--- Extrait fourni ---
Portrait en Lettres Capitales : Ioana Maria Stăncescu

 

 

Qui êtes-vous, où êtes-vous née, où habitez-vous ?

Je suis née à Bucarest en 1975, d’un père journaliste et d’une mère comédienne. J’ai grandi au centre-ville, près du jardin de Cișmigiu, au premier étage d’un immeuble ancien, dans un appartement très lumineux, aux plafonds hauts et dont les chambres étaient séparées par des verrières d’intérieur. Ma mère y habite toujours. Je n’ai jamais quitté Bucarest. Pourtant, j’aime bien me retrouver sur la route. Je voyage souvent, mais je n’ai pas forcément le goût de l’aventure. Je prends toujours mes précautions. J’aime planifier. Et je le fais très bien.

Vivez-vous du métier d’écrivaine ou, sinon, quel métier exercez-vous ?

Je suis autrice d’un seul roman et de quelques poèmes, donc je ne sais pas si dans mon cas, on peut déjà parler d’un métier d’écrivain. Du coup, je préfère me présenter en tant que journaliste qui s’essaie à l’écriture. J’ai commencé à faire de la presse écrite dans les années 1994, parallèlement à mes études universitaires à la Faculté de langues et de littératures étrangères, département français-roumain. Une fois mon diplôme en poche, j’ai rejoint la rédaction en langue française de Radio Roumanie Internationale,  la station de radio à diffusion internationale de mon pays. Cela fait plus de vingt ans que je fais des émissions radio en français et je trouve mon métier toujours aussi passionnant qu’à mes débuts.
--- Données affichées ---
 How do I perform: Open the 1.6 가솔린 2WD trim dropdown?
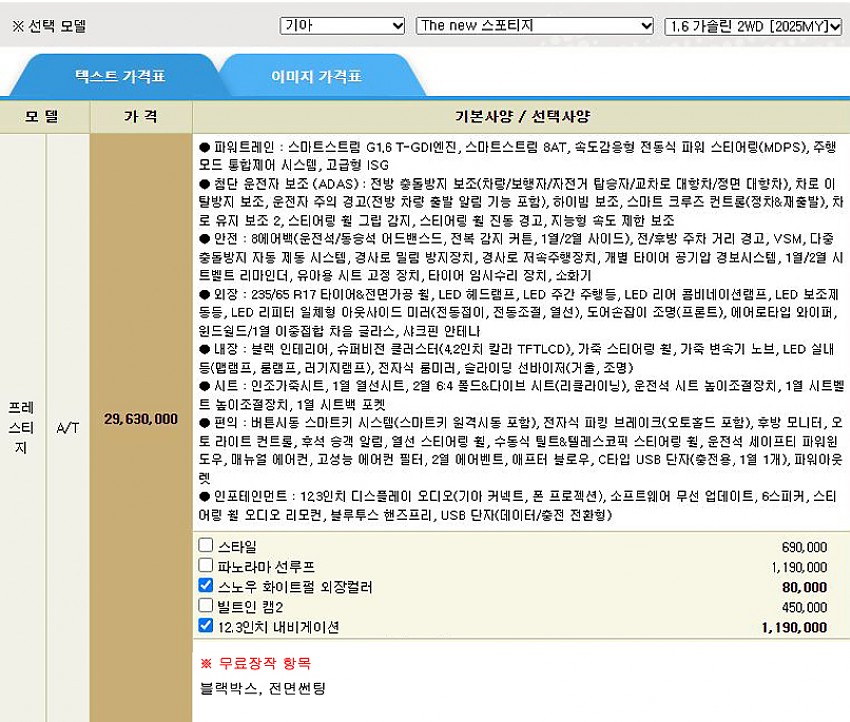753,26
---
» **Consigne A**: Dans le portrait, reprenez sous forme de liste le paragraphe qui commence par « Je suis née à Bucarest en 1975 », en gardant ses faits principaux.
» **Consigne B**: D'après le portrait, pourquoi Ioana Maria Stăncescu préfère-t-elle se présenter comme une journaliste qui s'essaie à l'écriture ? Répondez en une à trois phrases.

» **Corrigé complet A**:
- Née à Bucarest en 1975, d'un père journaliste et d'une mère comédienne.
- A grandi au centre-ville, près du jardin de Cișmigiu, au premier étage d'un immeuble ancien, dans un appartement très lumineux aux plafonds hauts. Sa mère y habite toujours.
- N'a jamais quitté Bucarest.
- Voyage souvent, sans avoir forcément le goût de l'aventure. Elle prend toujours ses précautions et aime planifier, ce qu'elle fait très bien.

» **Corrigé complet B**: Elle n'est l'autrice que d'un seul roman et de quelques poèmes. Elle ne sait donc pas si, dans son cas, on peut déjà parler d'un métier d'écrivain.